The Legend Of Zelda: Skyward Sword

Last month at E3 I bumped into one of my old industry pals, David Oxford, at Nintendo's booth near the Legend of Zelda: Skyward Sword demo.  He played the demo's dungeon segment, while I took advantage of my second time at the booth to try the bird riding portion of the experience since I'd already had a crack at the formerOver at the Examiner, David has written about his underwhelming dungeon experience and asked me to chime in about steering birds with the Wii remote's MotionPlus add-on.  My take on bird riding is that it's for the birds.

Walking away from the demo, I was really unsure what to think.  After I had my turn, my colleague, Matthew Green of Press The Buttons, opted for his turn at the controls.  Instead of going after the dungeon, he instead decided to take flight in the bird-riding portion of the demo, and this is what he has told me of the experience:

This part began with the King of the floating city of Skyloft issuing a challenge to suitors, to catch the aforementioned smaller bird who carries a small statue.  Link and three others run to the edge of the land and leap off, falling ever downward until each is caught by a much larger bird.  Players must use the Wii controller to not only change the bird's direction through tilting, but keep it aloft, you must also perform a slow flapping motion.  Meanwhile, pressing A triggers a burst of speed, as well as reaching for the statue when within range.

The first time you attempt this, however, the effort is thwarted by another rider, one who claims that it is he who will be victorious.  And then he starts pelting you and your bird with eggs as you attempt to not only reach the statue again while dodging the attacks, which can knock you off-course.  Once you catch the bird, you win a prize from Zelda herself.  She moves in to give him a kiss, and then a hole in the airlocked landmass opens up, dropping him to the ground below, screaming "this always happens!" as he falls.

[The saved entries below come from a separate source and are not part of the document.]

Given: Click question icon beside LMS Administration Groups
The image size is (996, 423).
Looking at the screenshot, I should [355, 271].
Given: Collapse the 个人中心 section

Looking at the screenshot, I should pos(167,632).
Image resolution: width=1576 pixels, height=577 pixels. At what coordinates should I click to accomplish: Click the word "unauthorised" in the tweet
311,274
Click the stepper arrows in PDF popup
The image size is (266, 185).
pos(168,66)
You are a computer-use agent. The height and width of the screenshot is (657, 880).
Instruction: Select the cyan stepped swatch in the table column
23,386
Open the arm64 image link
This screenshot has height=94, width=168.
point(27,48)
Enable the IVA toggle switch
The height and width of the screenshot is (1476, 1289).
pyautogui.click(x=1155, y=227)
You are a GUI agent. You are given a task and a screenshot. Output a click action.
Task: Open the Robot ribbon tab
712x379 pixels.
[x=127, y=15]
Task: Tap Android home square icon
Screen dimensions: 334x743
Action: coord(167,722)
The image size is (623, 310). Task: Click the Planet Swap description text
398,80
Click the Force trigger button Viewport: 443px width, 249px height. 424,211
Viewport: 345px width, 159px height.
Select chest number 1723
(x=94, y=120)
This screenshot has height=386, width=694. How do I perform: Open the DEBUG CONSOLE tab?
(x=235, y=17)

...just kidding; that's what would happen in the old cartoon, more than likely.  Once Zelda hands over her prize, the demo ends.

In any case, Matt notes that "the whole thing wasn't very fun," likening it to the way that ball-rolling or stingray-surfing would break up the more desirable platforming action in Super Mario Galaxy.  "It's another frustrating mini-game with waggle just for the sake of having one," he continued, adding "I found it to be more of a chore than a fun challenge."

So, needless to say, neither one of us came away impressed from our respective demos.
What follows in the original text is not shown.